_Task goal_: Lines that contain "size" are to be copied from the material, every one of them.

_Information given_:

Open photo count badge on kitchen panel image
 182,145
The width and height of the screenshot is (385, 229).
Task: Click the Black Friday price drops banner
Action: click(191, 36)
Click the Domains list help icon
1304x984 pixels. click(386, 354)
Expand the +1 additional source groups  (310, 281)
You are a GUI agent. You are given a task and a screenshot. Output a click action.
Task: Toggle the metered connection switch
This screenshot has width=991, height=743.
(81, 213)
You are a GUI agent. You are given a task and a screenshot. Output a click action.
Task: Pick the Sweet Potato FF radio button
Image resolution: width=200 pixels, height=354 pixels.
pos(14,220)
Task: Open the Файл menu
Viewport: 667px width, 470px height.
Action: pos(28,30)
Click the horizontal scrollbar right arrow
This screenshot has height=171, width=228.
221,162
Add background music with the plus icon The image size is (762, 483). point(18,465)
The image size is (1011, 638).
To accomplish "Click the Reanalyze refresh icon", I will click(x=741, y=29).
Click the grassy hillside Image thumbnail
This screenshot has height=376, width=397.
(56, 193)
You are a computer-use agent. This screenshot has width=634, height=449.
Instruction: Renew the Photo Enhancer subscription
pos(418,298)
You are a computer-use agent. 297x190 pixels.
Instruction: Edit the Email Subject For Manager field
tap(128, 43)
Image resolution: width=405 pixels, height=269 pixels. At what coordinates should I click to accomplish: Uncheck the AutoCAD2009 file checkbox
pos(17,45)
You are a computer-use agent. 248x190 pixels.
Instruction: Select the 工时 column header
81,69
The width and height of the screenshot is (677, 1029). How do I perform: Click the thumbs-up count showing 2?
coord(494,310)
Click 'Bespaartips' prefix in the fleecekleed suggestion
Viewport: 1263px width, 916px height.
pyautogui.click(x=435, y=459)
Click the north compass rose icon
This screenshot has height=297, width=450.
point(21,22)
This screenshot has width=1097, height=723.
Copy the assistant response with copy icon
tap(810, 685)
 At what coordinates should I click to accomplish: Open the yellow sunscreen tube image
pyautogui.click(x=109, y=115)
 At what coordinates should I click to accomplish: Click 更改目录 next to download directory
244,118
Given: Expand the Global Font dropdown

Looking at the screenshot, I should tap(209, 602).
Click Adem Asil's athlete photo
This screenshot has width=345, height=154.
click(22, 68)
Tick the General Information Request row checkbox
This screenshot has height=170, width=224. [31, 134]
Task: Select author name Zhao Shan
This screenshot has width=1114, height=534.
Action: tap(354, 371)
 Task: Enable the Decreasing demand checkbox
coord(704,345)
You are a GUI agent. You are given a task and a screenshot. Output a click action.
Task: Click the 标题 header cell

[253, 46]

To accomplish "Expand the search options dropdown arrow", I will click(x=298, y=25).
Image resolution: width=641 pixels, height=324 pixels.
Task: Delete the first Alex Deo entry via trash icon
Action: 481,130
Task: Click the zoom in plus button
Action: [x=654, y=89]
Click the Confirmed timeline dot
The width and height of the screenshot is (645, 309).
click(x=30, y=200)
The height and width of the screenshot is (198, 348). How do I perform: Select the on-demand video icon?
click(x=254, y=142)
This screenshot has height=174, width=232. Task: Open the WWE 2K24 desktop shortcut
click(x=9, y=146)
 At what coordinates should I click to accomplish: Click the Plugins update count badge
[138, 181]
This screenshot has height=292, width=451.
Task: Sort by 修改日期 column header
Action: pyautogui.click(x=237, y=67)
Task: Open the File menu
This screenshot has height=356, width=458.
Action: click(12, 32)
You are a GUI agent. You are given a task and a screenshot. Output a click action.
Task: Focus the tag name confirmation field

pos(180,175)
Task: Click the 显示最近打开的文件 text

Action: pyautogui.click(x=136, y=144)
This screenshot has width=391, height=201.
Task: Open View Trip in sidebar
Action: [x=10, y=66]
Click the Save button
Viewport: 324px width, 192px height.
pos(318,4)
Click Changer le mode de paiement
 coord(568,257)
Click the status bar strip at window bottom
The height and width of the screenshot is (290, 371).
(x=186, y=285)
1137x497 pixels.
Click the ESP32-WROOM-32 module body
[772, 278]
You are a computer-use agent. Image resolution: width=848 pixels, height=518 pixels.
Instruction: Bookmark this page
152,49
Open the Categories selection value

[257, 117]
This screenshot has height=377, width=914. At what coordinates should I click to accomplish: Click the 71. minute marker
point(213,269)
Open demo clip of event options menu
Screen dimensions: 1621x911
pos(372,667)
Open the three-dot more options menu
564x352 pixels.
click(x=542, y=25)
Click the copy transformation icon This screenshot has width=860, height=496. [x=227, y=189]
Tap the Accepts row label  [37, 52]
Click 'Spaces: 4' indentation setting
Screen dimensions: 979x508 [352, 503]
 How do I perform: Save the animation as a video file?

_Completed task_:
Add background music with the plus icon The image size is (762, 483). point(18,465)
The image size is (1011, 638).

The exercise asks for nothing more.